* WORK TO COMPLETE
Starting at the line that contains "This screenshot has width=1277, height=952.", reproduce every line through the end of the entries below, with no pictures in the copy.

Saved entries:
::::::
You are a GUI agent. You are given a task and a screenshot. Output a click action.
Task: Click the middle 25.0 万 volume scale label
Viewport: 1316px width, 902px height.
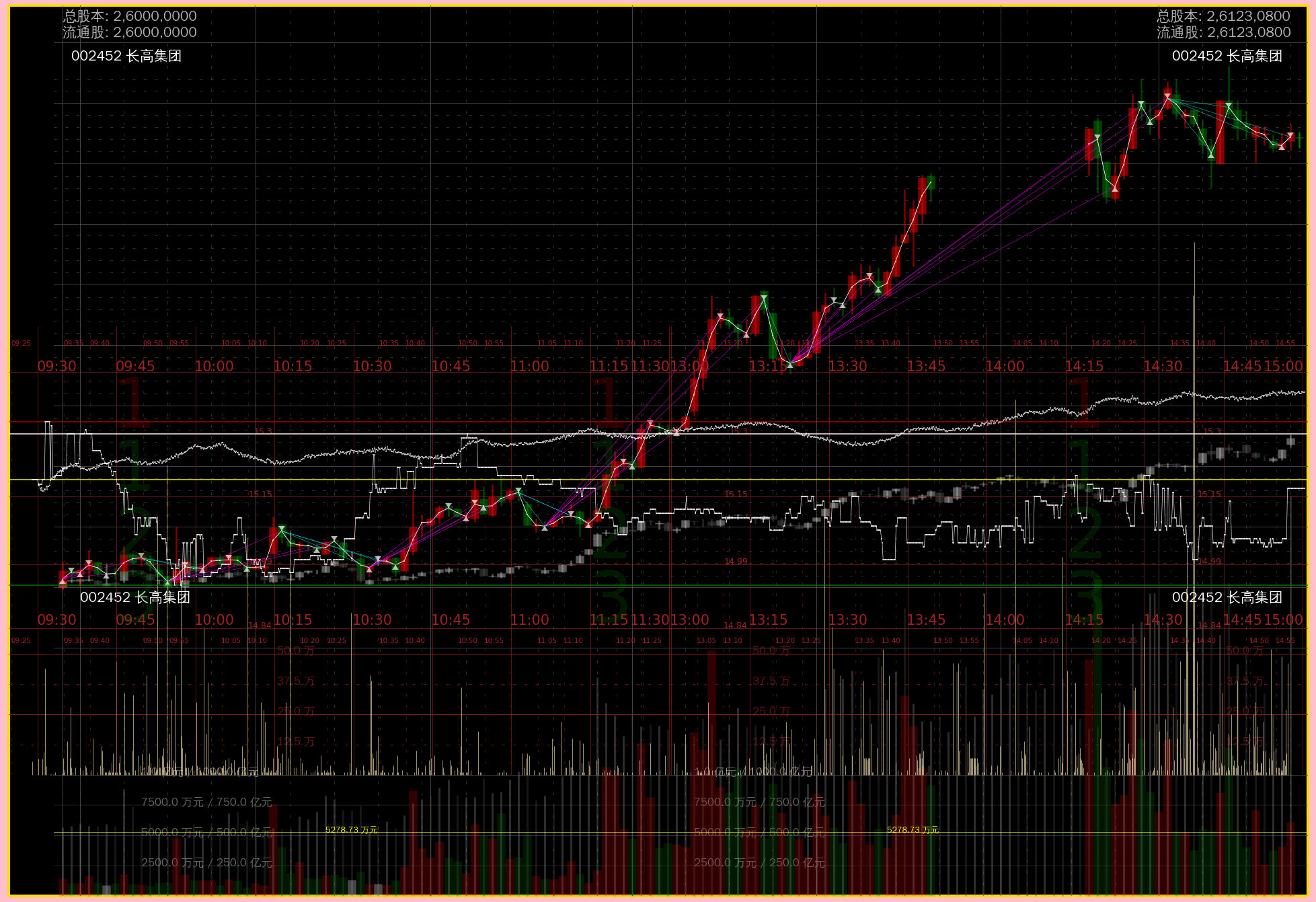pyautogui.click(x=771, y=710)
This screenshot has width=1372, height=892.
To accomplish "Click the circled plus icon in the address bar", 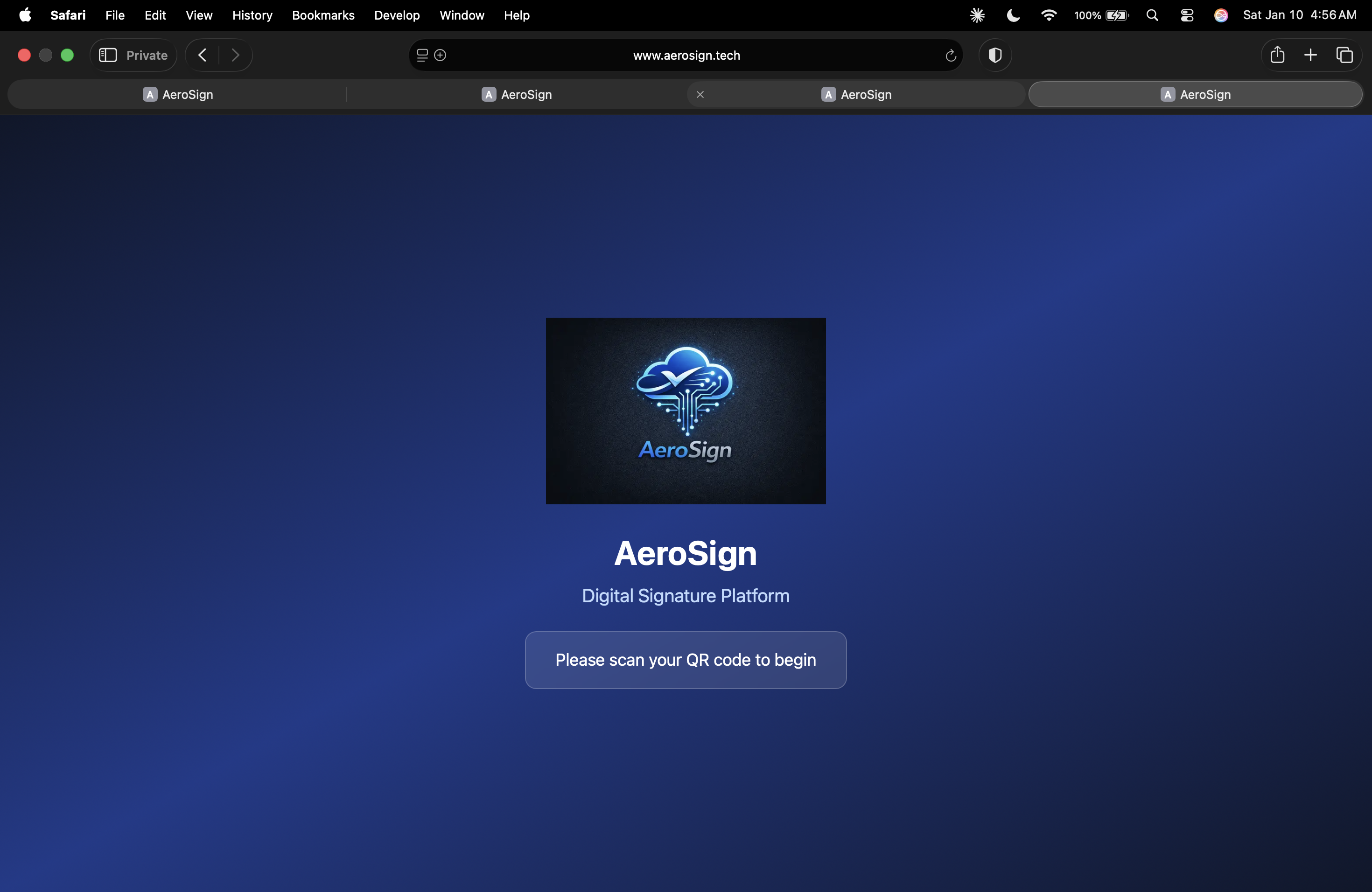I will click(441, 55).
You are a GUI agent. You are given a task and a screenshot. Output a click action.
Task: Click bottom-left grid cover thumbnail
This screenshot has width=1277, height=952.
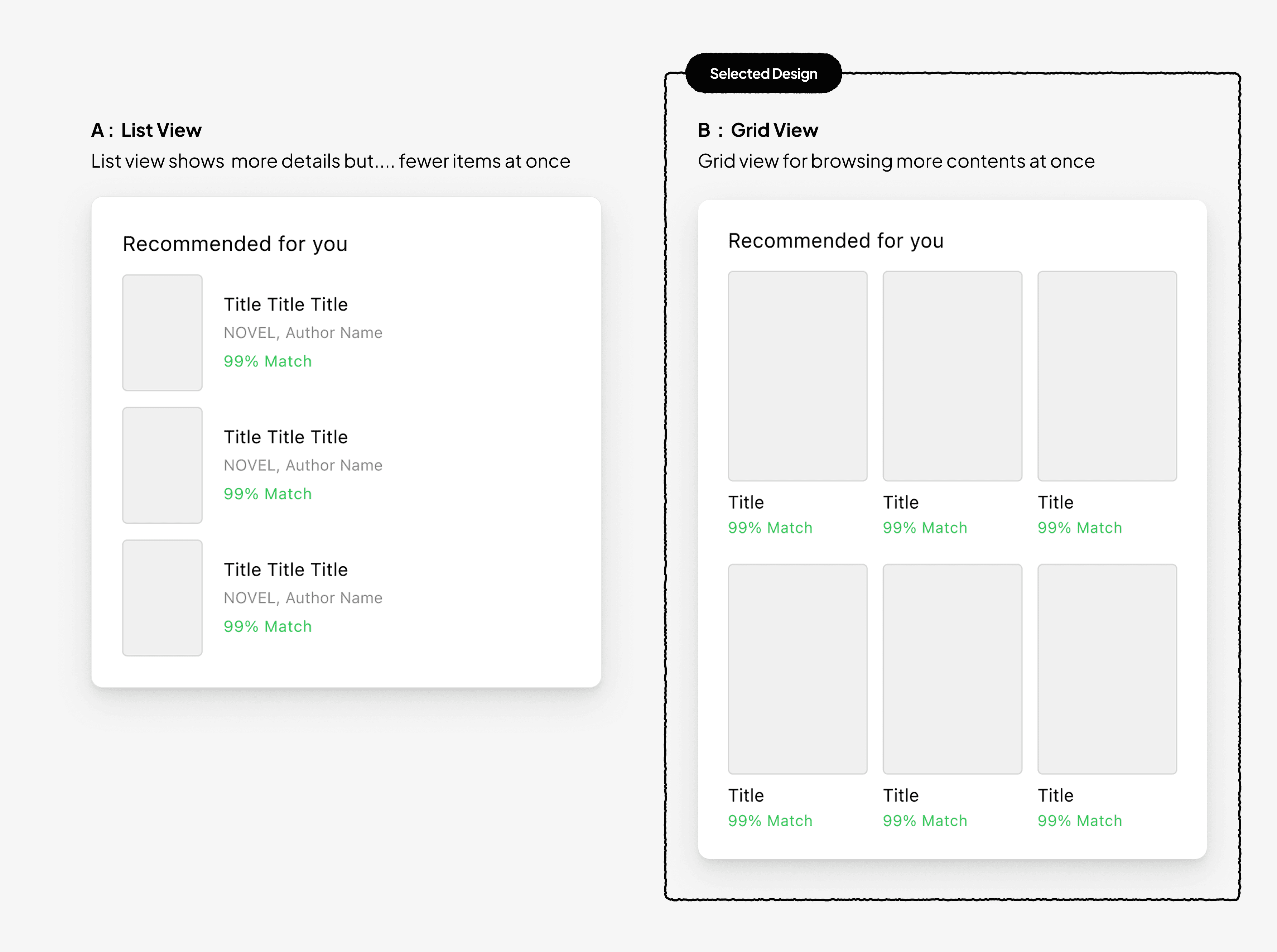point(797,668)
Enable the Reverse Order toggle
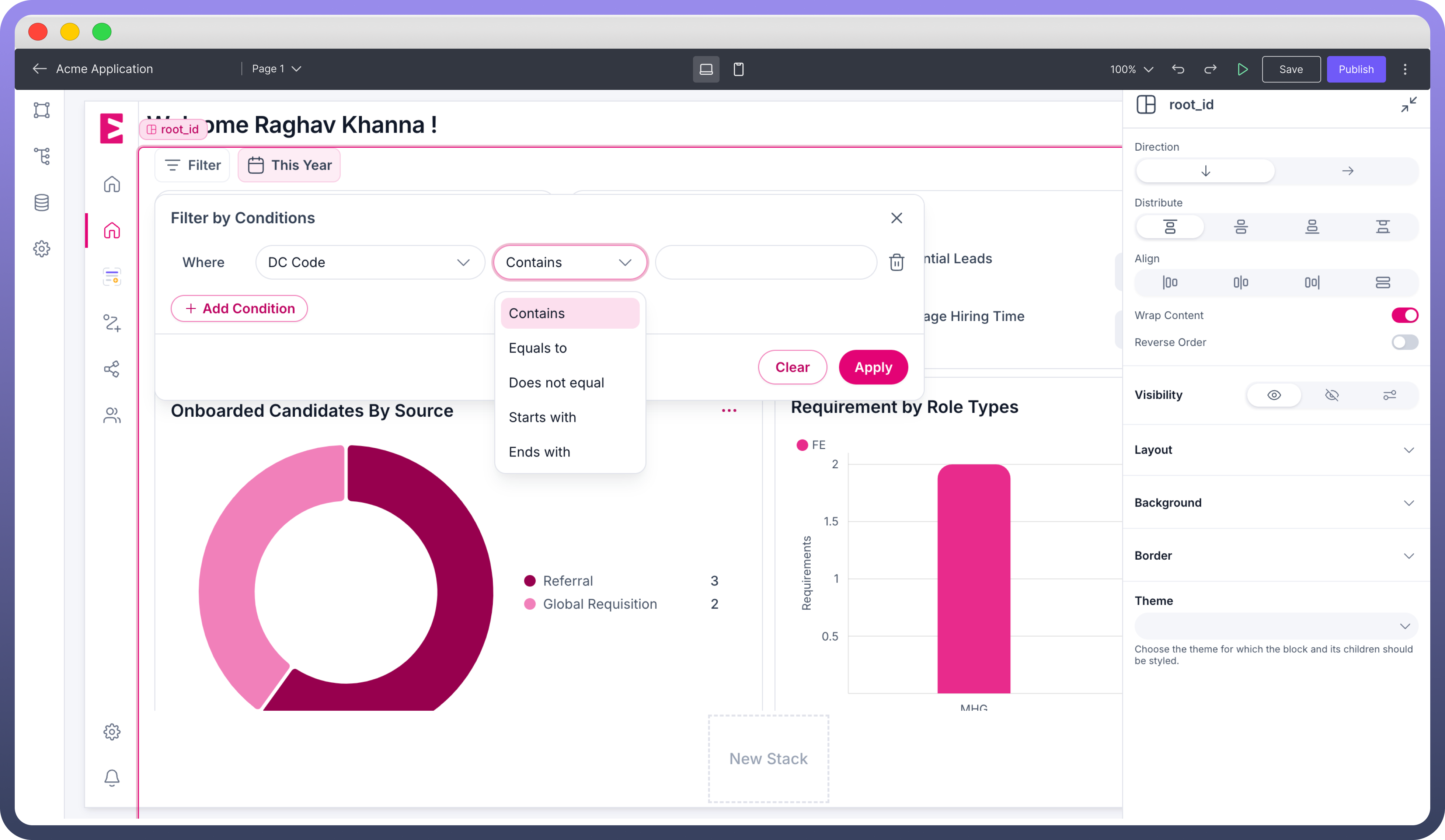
::::::
* EXERCISE SOLUTION
This screenshot has width=1277, height=952.
point(797,668)
Enable the Reverse Order toggle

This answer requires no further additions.